Monday, October 15, 2007

Heron Lake water use basics

Heron Lake holds about 400,000 acre feet of water.

In a normal year Heron can get 96,200 net acre feet of water, the so-called "firm yield". If we get a very wet year, and the runoff is prolonged, we could theoretically get about twice that, based on the capacity of the Azotea Tunnel and the diversion system. Heron is not allowed to get more than 150% of the normal average during a 10-year period. A minimum amount of water must go downstream into the southern Colorado streams. If the snow in southern Colorado melts very quickly, we may get an intense but short diversion season, limiting the amount of water received by Heron.

Every year, the contractors -- cities, pueblos, or other governments that have paid for the water -- are entitled to take 96,200 a.f. Sometimes the water gets sold to the Feds for environmental purposes, i.e., minnow water. The 96,200 water is always taken by the contractors or purchasers.

When the City of Albuquerque gets its water plant running, they may spread out the timing of when they take their water, but they won't be taking any additional water.

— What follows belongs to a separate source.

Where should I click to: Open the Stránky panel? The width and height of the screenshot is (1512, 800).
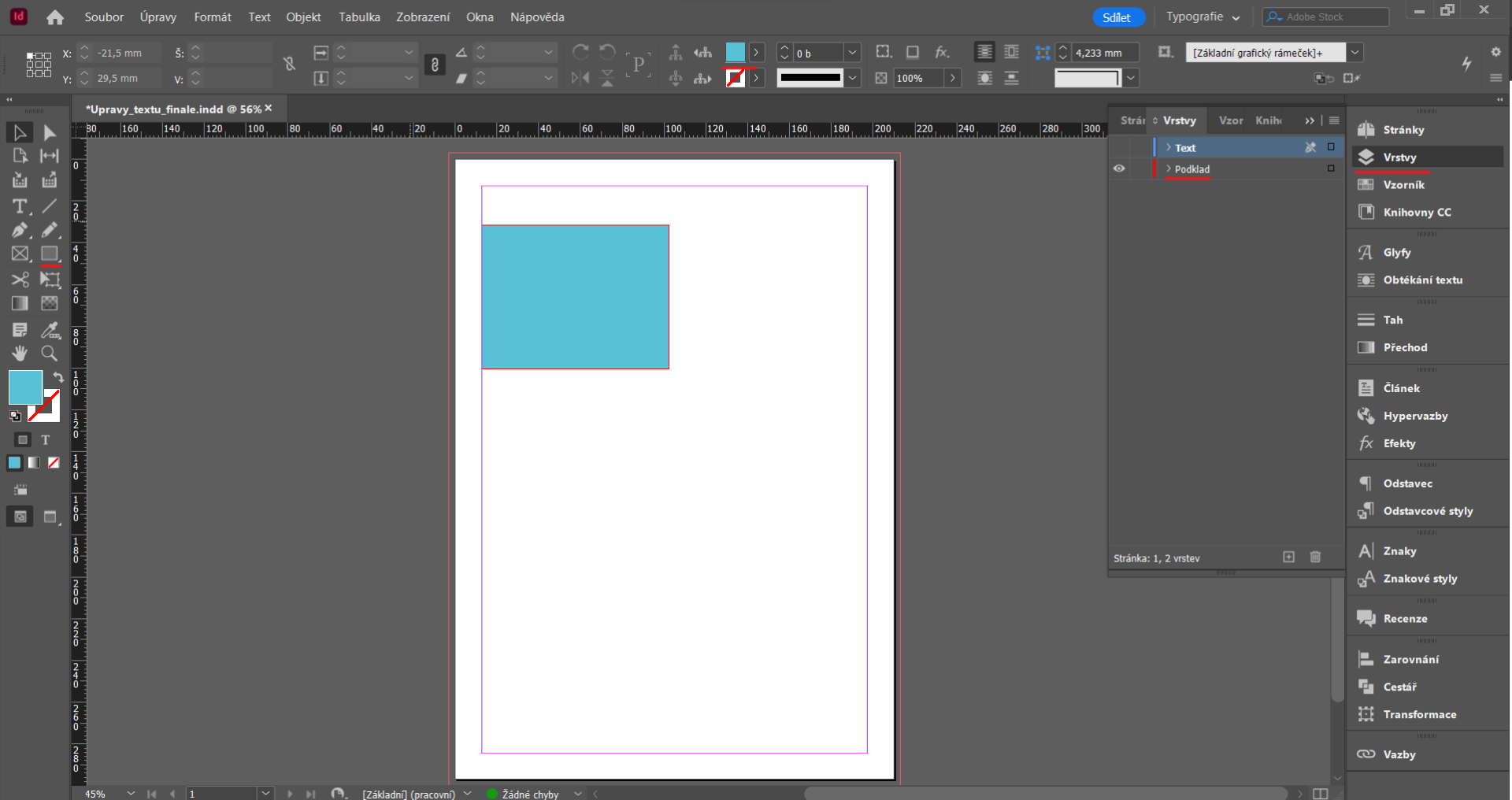pos(1403,129)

The contractors have until Dec. 31 in theory, and until the following April in practice with the routine granting of waivers to take their water. If they don't take it they lose it. But, once they take it, and move it downstream, they incur the loss of water due to evaporation.

The Middle Rio Grande Conservancy District has about 22,000 acre feet and takes a good chunk of it in summer. Albuquerque has 48,200 a.f. and takes its water normally from November through March or April, as do most of the other contractors.

If Heron gets more than the firm yield in a given season, the lake gets to keep it and the lake goes up for the year.

If Heron gets less than the firm yield in a given season, the contractors still get to take their 96,200 a.f., and the lake goes down for the year -- as it did in 2003 and 2004.

I would think that the State Parks folks and Friends of Heron and El Vado Lakes, along with the Bureau of Reclamation, should have all the answers.